YOUR TASK: For the listing below, give the number of lines that contain the word "computer" and no other text.

WORKING DATA:

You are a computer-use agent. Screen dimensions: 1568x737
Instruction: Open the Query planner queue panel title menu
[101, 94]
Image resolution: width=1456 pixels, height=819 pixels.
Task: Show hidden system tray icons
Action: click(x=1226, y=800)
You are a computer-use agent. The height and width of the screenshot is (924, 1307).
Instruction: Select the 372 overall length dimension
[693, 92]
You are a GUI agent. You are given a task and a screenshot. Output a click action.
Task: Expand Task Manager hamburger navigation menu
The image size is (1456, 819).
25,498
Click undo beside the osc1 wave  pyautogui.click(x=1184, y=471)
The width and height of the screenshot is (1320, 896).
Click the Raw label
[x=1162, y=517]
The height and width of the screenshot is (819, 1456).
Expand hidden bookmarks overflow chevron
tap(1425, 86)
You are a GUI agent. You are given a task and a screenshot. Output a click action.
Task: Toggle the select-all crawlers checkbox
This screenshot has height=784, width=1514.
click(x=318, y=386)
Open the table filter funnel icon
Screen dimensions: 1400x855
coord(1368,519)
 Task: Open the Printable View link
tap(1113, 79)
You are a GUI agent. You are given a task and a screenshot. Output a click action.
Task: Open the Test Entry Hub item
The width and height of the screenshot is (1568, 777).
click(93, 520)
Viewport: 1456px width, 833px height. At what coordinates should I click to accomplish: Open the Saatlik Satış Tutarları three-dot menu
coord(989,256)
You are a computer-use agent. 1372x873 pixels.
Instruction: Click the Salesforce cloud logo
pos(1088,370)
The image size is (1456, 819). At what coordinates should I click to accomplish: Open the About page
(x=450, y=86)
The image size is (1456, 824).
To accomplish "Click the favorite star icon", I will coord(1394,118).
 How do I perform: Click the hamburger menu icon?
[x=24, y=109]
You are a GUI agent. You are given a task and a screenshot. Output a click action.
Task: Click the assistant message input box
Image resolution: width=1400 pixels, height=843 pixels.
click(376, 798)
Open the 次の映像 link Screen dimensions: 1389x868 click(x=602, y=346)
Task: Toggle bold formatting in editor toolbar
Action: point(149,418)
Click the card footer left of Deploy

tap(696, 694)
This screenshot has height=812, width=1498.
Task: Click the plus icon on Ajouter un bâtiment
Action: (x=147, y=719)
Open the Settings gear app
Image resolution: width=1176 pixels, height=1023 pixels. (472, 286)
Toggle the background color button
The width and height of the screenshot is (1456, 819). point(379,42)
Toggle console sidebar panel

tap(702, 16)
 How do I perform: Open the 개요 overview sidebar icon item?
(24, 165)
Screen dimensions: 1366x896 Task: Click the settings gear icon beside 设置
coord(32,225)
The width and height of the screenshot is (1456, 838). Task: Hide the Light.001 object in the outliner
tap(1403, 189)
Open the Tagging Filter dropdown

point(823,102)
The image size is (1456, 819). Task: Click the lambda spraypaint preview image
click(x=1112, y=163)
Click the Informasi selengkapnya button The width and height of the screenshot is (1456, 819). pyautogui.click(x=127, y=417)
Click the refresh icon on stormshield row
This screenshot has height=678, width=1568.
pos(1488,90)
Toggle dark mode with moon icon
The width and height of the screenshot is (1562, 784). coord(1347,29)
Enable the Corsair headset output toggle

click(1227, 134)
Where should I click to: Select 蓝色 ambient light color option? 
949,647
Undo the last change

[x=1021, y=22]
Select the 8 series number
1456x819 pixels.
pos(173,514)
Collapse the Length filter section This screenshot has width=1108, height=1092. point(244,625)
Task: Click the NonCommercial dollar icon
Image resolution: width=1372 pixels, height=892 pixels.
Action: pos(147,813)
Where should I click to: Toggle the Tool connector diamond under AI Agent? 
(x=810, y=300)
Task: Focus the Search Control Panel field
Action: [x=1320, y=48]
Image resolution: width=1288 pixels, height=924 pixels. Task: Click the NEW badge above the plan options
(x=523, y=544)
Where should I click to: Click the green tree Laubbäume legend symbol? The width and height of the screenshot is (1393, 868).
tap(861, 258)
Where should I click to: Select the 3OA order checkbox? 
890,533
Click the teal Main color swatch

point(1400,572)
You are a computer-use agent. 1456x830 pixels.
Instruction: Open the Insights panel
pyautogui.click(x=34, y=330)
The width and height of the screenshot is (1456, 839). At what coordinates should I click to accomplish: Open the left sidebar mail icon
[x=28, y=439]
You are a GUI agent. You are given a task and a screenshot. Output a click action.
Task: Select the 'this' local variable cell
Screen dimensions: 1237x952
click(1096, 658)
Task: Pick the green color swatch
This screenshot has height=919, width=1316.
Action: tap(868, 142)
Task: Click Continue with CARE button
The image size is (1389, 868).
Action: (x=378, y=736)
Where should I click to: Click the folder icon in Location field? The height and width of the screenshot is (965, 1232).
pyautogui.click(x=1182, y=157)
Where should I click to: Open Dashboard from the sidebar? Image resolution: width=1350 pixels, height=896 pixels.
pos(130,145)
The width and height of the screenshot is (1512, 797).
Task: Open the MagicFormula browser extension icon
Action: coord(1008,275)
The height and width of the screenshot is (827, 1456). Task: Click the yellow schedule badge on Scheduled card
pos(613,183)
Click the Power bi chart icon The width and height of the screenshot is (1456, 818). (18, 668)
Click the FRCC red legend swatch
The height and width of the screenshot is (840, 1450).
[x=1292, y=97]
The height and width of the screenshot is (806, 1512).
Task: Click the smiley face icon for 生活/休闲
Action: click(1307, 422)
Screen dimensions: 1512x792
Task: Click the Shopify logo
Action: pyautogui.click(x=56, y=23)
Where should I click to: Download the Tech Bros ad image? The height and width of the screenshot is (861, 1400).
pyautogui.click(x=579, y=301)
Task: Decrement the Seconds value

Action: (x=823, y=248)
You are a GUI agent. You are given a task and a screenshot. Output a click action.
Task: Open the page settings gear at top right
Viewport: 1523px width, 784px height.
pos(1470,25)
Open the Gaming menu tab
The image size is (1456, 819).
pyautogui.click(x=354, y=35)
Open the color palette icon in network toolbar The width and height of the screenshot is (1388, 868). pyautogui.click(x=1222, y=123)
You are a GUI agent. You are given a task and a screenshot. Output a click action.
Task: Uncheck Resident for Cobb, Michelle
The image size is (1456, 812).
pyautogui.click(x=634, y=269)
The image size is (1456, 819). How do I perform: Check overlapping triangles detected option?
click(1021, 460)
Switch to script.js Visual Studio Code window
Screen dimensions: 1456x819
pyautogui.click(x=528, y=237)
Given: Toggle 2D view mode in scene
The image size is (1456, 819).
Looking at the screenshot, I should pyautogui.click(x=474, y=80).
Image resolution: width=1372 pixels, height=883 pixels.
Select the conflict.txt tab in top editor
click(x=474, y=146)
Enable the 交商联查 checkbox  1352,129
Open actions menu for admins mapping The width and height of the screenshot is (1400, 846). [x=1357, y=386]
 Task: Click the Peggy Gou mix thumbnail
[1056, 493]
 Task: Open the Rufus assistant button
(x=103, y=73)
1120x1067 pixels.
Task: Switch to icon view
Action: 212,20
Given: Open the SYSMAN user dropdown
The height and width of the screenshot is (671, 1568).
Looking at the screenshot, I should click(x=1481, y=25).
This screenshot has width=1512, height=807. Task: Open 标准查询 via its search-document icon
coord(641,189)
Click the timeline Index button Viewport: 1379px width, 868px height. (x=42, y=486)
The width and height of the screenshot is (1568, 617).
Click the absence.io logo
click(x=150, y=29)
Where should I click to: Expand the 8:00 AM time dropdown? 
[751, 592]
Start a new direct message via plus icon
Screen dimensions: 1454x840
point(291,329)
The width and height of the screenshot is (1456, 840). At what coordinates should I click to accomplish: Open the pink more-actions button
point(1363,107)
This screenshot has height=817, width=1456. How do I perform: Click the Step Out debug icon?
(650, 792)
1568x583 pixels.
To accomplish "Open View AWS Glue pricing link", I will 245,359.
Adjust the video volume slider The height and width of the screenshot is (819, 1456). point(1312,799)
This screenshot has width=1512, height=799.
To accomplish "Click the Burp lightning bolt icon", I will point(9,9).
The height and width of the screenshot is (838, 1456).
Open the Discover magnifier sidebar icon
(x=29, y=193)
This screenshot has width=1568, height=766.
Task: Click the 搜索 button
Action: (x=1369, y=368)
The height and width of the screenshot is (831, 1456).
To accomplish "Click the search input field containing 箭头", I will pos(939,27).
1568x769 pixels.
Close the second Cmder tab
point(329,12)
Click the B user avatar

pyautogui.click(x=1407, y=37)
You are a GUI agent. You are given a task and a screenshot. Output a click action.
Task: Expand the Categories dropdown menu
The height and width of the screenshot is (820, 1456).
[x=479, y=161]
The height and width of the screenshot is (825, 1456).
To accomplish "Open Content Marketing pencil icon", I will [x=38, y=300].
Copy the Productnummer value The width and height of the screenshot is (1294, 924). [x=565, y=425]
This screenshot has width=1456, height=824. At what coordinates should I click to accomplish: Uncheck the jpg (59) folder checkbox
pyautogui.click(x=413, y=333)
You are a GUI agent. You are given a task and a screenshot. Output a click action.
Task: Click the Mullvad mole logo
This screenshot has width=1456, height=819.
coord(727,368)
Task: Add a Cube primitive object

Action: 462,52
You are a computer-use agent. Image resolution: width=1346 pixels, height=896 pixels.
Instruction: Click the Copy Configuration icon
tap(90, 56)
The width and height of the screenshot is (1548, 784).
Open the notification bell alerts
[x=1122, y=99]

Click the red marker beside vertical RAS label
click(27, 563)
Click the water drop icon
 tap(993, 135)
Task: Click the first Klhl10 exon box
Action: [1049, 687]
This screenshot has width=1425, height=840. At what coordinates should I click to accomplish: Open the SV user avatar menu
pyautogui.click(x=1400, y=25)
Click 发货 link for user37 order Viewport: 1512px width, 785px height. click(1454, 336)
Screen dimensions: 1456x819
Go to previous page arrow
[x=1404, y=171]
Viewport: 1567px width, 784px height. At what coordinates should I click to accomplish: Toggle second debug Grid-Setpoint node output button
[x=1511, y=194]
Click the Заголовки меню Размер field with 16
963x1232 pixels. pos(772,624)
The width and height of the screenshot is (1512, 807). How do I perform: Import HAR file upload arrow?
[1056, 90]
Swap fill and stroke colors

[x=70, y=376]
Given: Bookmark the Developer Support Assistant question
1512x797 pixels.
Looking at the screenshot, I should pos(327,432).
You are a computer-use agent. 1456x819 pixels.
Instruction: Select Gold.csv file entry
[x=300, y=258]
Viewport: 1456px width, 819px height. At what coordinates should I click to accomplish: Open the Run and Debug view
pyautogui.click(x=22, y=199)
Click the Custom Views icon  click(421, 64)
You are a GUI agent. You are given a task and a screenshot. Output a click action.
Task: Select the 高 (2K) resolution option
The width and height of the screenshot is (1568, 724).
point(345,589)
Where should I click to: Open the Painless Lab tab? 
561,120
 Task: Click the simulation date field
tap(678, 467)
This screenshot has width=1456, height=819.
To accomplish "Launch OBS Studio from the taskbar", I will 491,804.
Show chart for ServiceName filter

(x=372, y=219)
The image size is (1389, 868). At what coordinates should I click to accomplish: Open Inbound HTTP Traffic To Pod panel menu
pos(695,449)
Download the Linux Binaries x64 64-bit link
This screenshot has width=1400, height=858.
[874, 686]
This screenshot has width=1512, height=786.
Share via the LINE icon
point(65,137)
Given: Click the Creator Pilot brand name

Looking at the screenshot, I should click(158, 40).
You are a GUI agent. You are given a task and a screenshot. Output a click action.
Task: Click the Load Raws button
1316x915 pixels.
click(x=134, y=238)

EXPECTED OUTPUT: 6